Verlockung des fälschens
Soweit die Grundkonstellation, aus der in der ersten Staffel von Arvingerne / Die Erbschaft die Konflikte generiert werden, welche zunächst ein bisschen absehbar scheinen. Doch dann kommt plötzlich alles anders als man denkt. Interessanter ist die Entwicklung der Figuren, unterstützt durch teils brillante darstellerische Leistungen, einzig Maria Bach Hansen fällt ein wenig ab. Dennoch überrascht gerade ihre Figur Signe am meisten. Es ist entweder eine besonders begnadete Regieführung, die Signe zunächst wahnsinnig sympathisch und dann immer anstrengender wirken lässt, oder es ist schlicht das, was die Schauspielerin kann, und dann wäre die Besetzung doch wieder ein Glücksfall.
Etliche Nebenfiguren stehen den Protagonisten zur Seite: Frederiks Familie, Emils Geschäftspartner, Signes Eltern und Freunde und der Kunst-Jet-Set, der sich um Gro versammelt. Das ist ein schöner Nebenstrang des Plots, der genüsslich ausgebreitet wird: Gebaren und Sprechweisen der internationalen Kunstszene, die in dem Segment, wo Gro tätig ist, kaum noch hip, sondern eher superschick ist. Man bekommt eine Ahnung davon, wie ein Künstler – in diesem Fall Gros Mutter – plötzlich zum Liebling von Galeristen und Kunstmessen wird. Man begreift, dass der Markt nichts mit der Qualität der Produktion zu tun hat. Es geht ein bisschen um die Aura des Originals und die Verlockung des Fälschens und letztendlich auch um die im Kunst-Kontext immer wieder diskutierte Frage, was das Original von einer guten Fälschung unterscheidet.

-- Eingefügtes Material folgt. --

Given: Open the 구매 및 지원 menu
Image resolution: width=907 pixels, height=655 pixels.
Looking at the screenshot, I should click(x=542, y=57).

Vielleicht liegt der internationale Erfolg dänischer Serien auch daran, dass in dem kleinen Land alles so übersichtlich und irgendwie beherrschbar erscheint. Die Originalschauplätze zeichnen sich durch schöne Landschaften und spektakuläre Architektur aus, die Ausstatter brauchen sich bloß auf die Wirkung des weltberühmten dänischen Designs zu verlassen, und die Schauspieler sind häufig nicht auf ein Medium festgelegt und deshalb flexibler, ein Typecasting findet nicht statt. Ein ganz kleines bisschen wirkt das TV-Serien-Dänemark trotzdem immer wie ein Märchenland. Und damit ist man wieder bei Die Erbschaft, wo es auch ein bisschen so zugeht, und das ist sehr unterhaltsam.

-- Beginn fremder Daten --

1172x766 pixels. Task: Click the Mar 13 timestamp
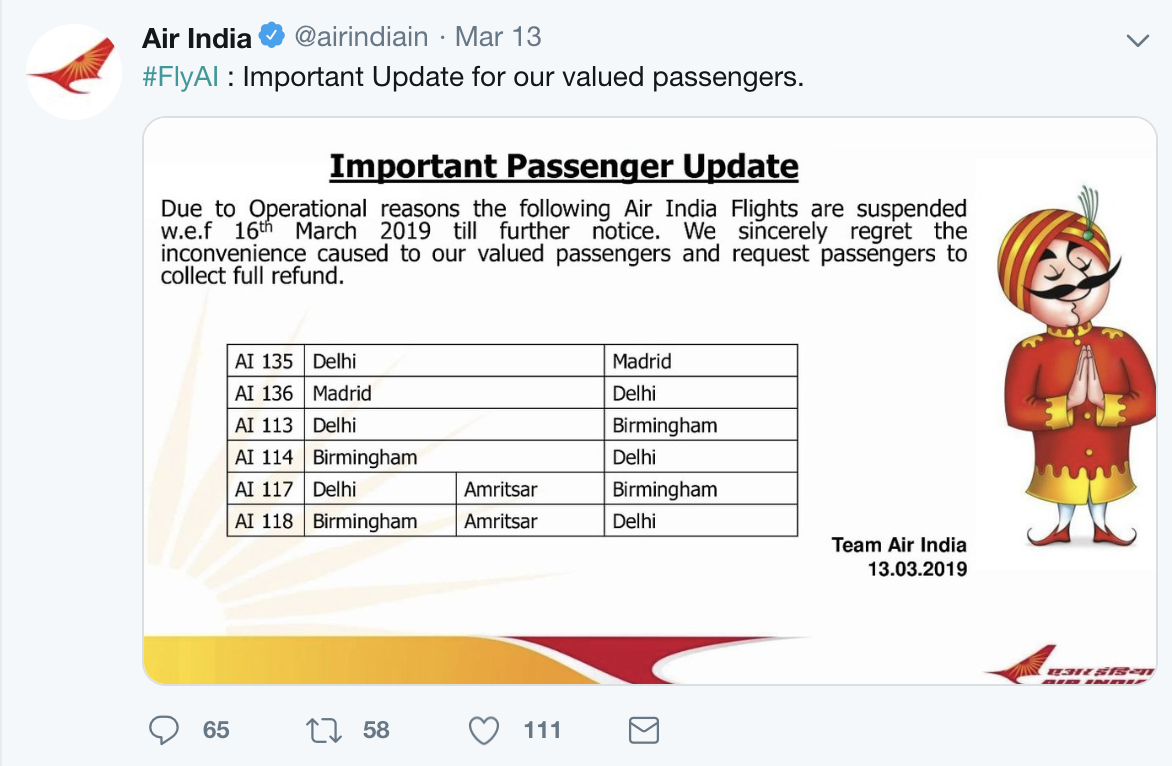(498, 38)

Leider ermöglich die deutschsprachige DVD-Edition nicht, das dänische Original mit Untertiteln anzuschauen, sondern zwingt zur synchronisierten Version. Das ist ein wirkliches Manko und dem offenbar unumstößlichen Widerwillen deutscher Fernsehkonsumenten gegen Untertitel geschuldet. Obwohl, so meinte eine dänische Schauspielerin aus gegebenem Anlass, durch die Synchronisation 60 Prozent der Schauspielleistung verloren gingen. Die Zahl scheint auf den ersten Blick ein wenig übertrieben, aber wenn man sich überlegt, wie sehr man Personen nach Sprachduktus, -melodie, Dialekten und Soziolekten einschätzt, wird klar, was gemeint ist.